Objective:To investigate the dosimetric effects of complex cardiac-respiratory motion in cardiac stereotactic body radiotherapy (CSBRT).Methods:A cardiac motion phantom was employed to simulate patient-specific cardiac-respiratory motion in 10 cases. The measured doses obtained under the phantom motion state were compared with the calculated doses in radiotherapy treatment planning for clinical patients. Moreover, 18 groups of design-based cardiac-respiratory motion were simulated.

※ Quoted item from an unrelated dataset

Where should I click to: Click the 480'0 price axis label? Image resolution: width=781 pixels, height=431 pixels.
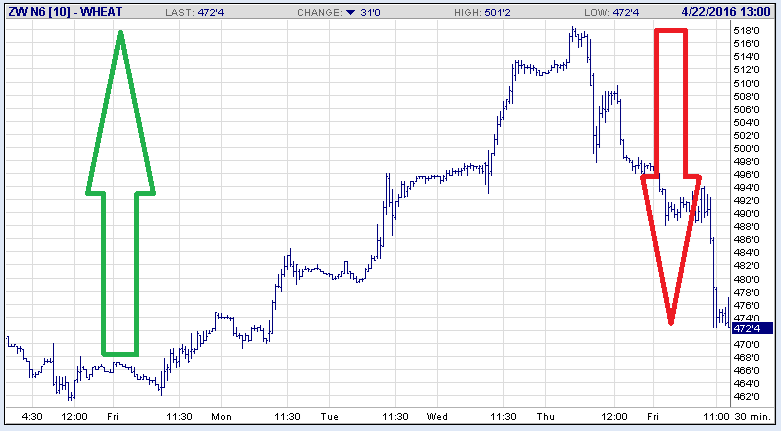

The radiation doses under the phantom motion state were measured using radiochromic films and compared with those under the resting state.Results:In the patient-specific cardiac-respiratory motion group, the gamma passing rate (GPR) under the 3%/2 mm standard between the measured and the calculated doses was 90.0% ± 7.0%. The correlation coefficient of the respiratory motion amplitude in the superior-inferior (SI) dimension with the GPR was -0.86 ( P=0.01). In the design-based cardiac-respiratory motion groups, the increase in the amplitude of cardiac-respiratory motion reduced the consistency between the dynamic dose and the static reference dose. Especially, the increase in the respiratory motion amplitude produced the most pronounced effect, reducing the width of the 90% isodose line in the respiratory motion direction, with a mean slope of -1.6. Additionally, the increase in the penumbra corresponds to a mean slope of 1.4. Conclusions:The respiratory motion amplitude serves as a primary factor influencing the dose accuracy of CBSRT. The characteristics and dosimetric effects of cardiac-respiratory motion are patient-specific, thus necessitating the assessment of cardiac-respiratory motion characteristics before CBSRT to individualize the application of motion management techniques for enhanced treatment accuracy.